- _Text passage_:
++++++++++

A new audit of India’s state-run programme to feed children has found that almost four decades after its launch, services and facilities remain totally inadequate.

The Integrated Child Development Services (ICDS) scheme was introduced in 1975 to support the physical, mental and social development of India’s children. Ten years ago, an audit of the ICDS revealed wide-scale failings of the scheme, which is meant to provide nutritional support, health check-ups and referrals. Such failings have meant that India has fallen further and further behind compared to its Asian neighbours in reducing rates of infant mortality and child malnutrition.
In 2010, India’s infant mortality rate was 48 per 1,000 live births, compared with a rate of just 16 in China and 18 in Sri Lanka. And in the period 2006-2010, 43% of children were underweight in India, with 16% being severely underweight. This compares with rates of 21% and 4% in Sri Lanka or even 20% and 7% in sub-Saharan Africa.

The ICDS is meant to address such poor health and nutrition indicators by providing support to pregnant and lactating mothers and children up to six years of age. Under the scheme, parents should be able to receive free help from Anganwadi centres which are set up to provide a range of services covering feeding, weighing and the monitoring of children’s health.

++++++++++

- _Required actions_:
1. In the passage on India's child-feeding programme, what was India's infant mortality rate in 2010?
2. Write the next part of the passage on India's child-feeding programme, beginning after its final sentence.
The lines that follow the passage on India's child-feeding programme are not needed for anything here.

- _Extracted data_:
++++++++++

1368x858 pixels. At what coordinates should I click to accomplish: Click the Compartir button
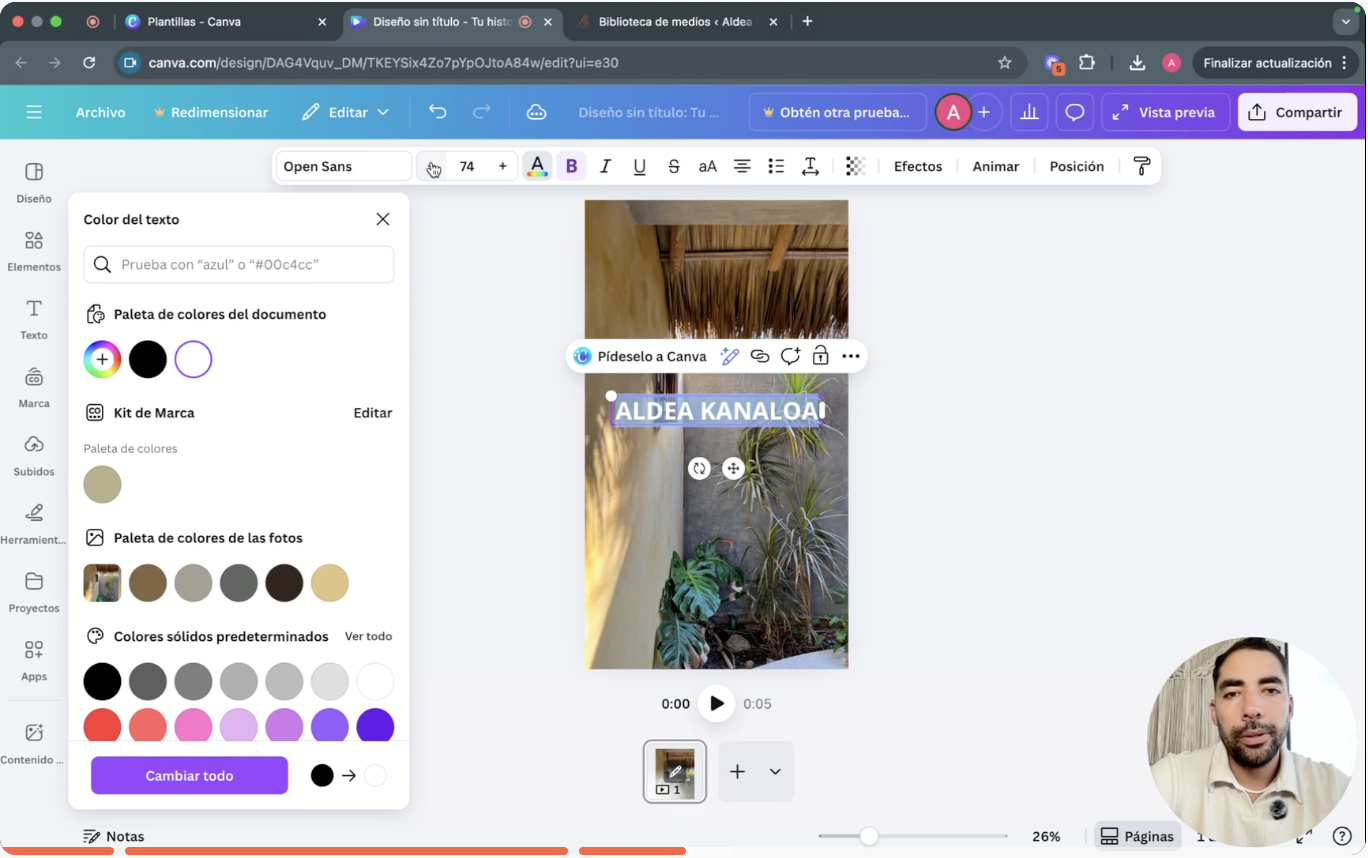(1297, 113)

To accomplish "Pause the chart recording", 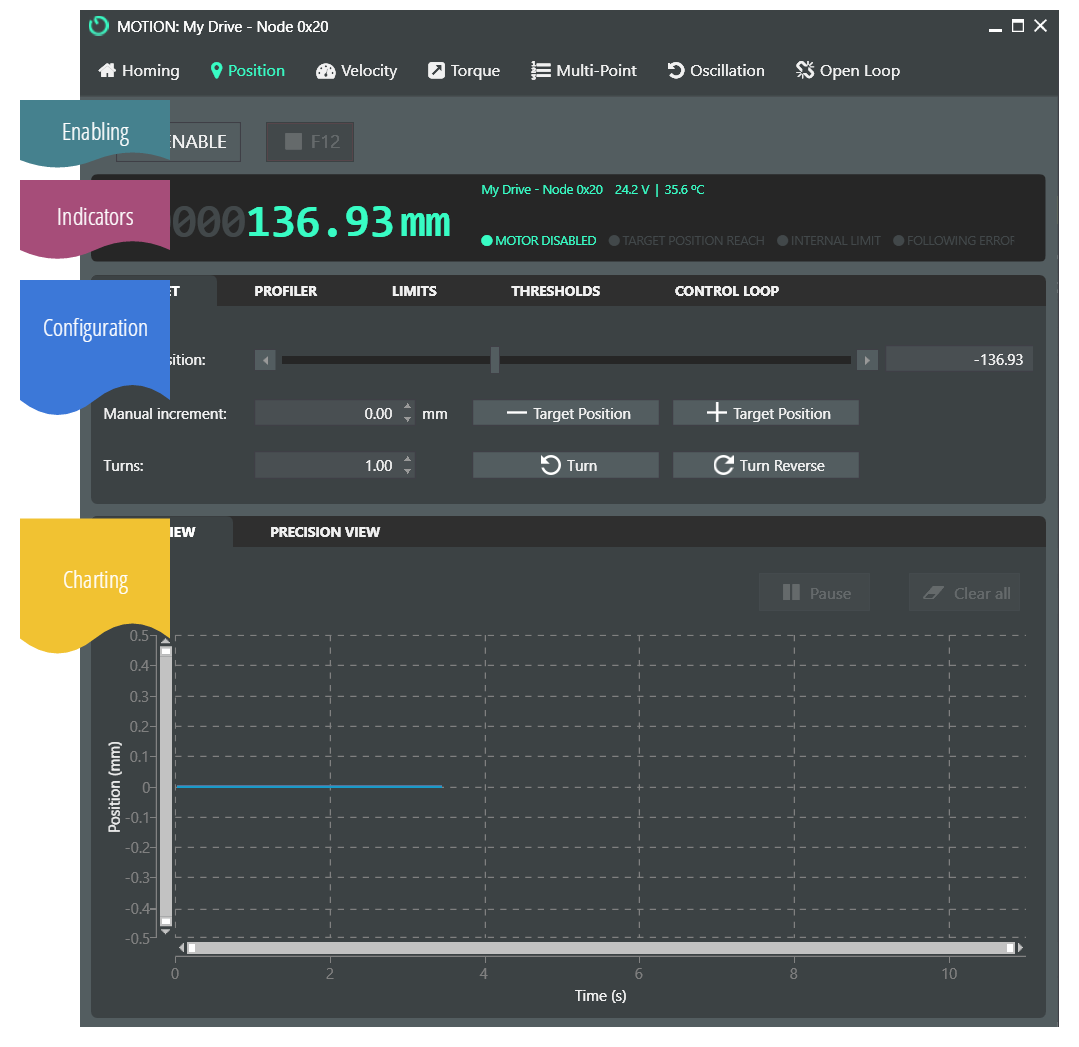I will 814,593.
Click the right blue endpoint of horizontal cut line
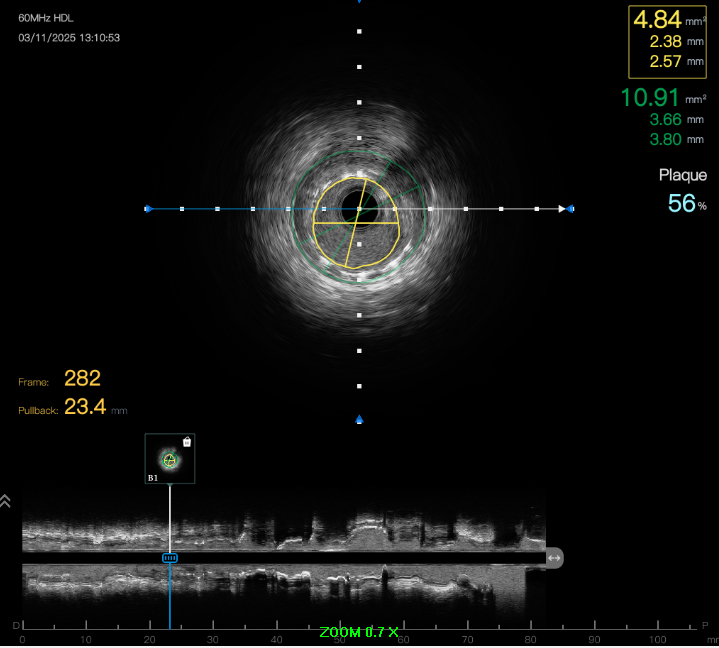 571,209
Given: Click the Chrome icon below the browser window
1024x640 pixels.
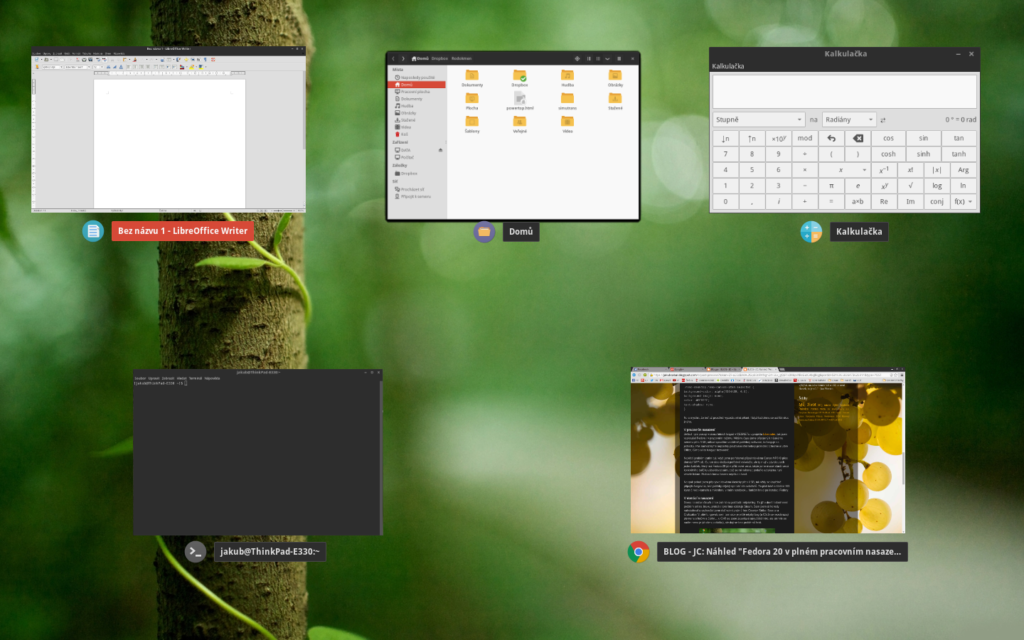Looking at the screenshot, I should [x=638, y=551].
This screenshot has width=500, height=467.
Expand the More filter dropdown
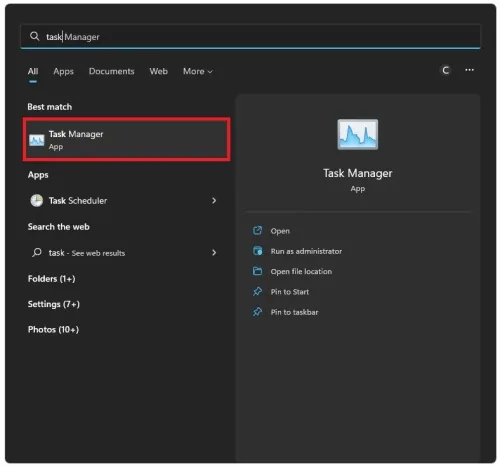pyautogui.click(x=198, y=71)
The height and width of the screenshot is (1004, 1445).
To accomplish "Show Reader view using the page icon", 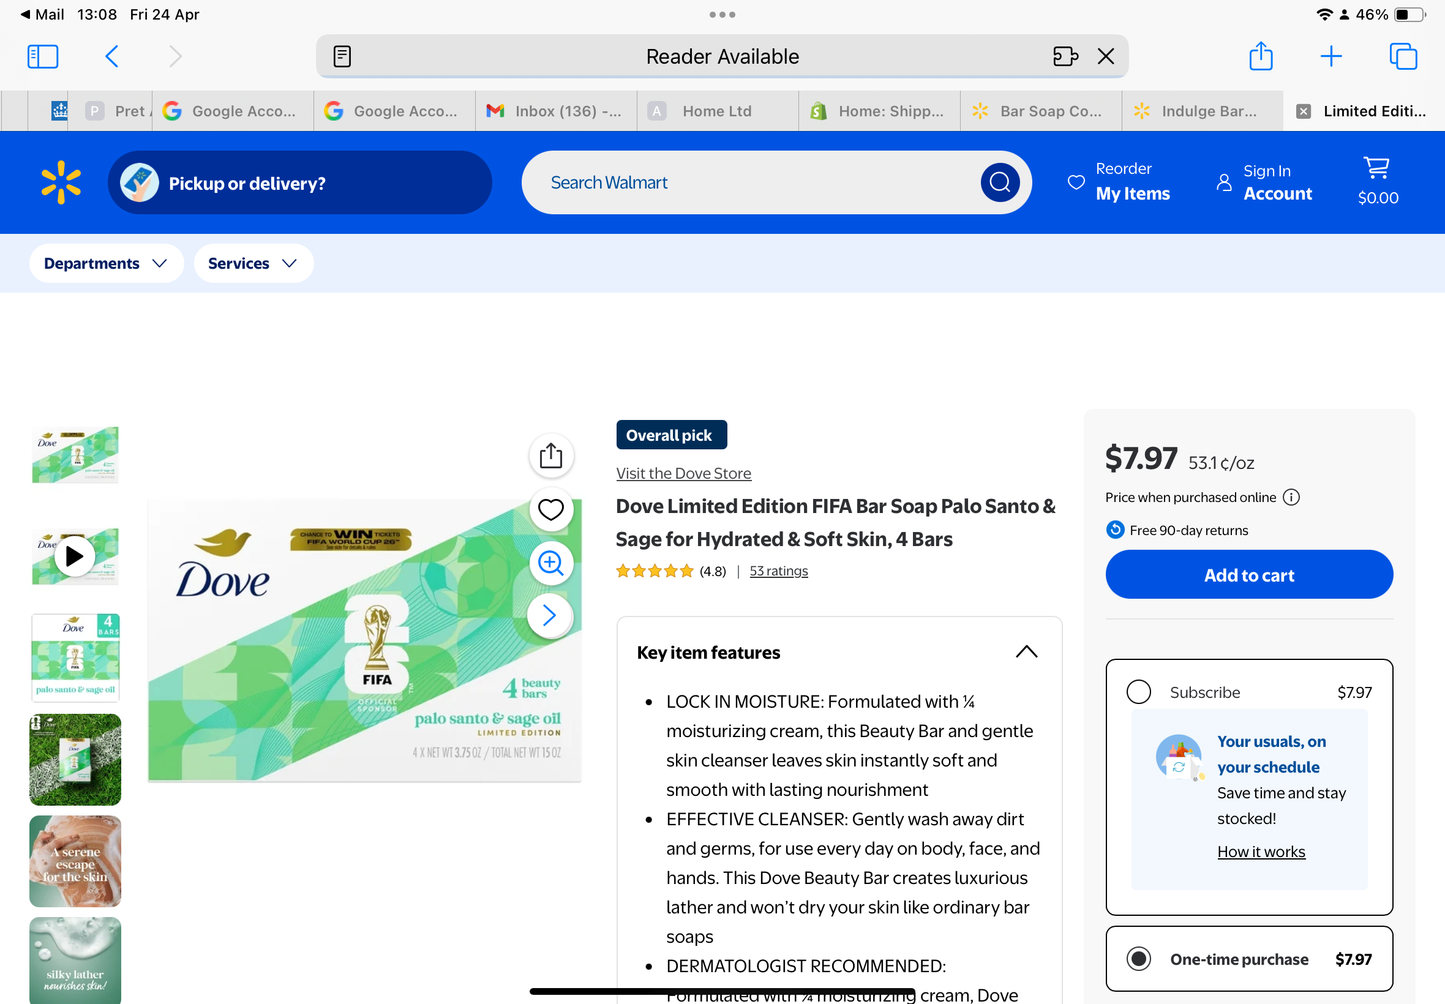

++++++++++

- _Results of the tasks_:
1. 48 per 1,000 live births.

2.
However, it’s clear from the most recent audit that many of the Anganwadi centres are unable to provide the range of services they are meant to offer. Over 2,700 Anganwadi centres in 13 different states were checked and reviewed by the audit. Nearly two-thirds of checked centres did not operate from their own buildings and many were run from open or only partially-covered spaces. In at least two-fifths, there were no separate areas for cooking, storing food items or for children’s indoor/outdoor activities. Poor hygiene and sanitation were also common problems, with fewer than half of the centres having toilets and a third not even having safe drinking water.

In terms of equipment, many of the centres were found not to have functional weighing machines or essential utensils for providing young children with supplementary nutrition. Even medicine kits were missing from more than a third of those checked due to the failure of state governments to spend the funds released to them. With such an alarming lack of equipment and facilities, it’s unsurprising that India’s most vulnerable mothers and children are not receiving the kind of help and support they so desperately need.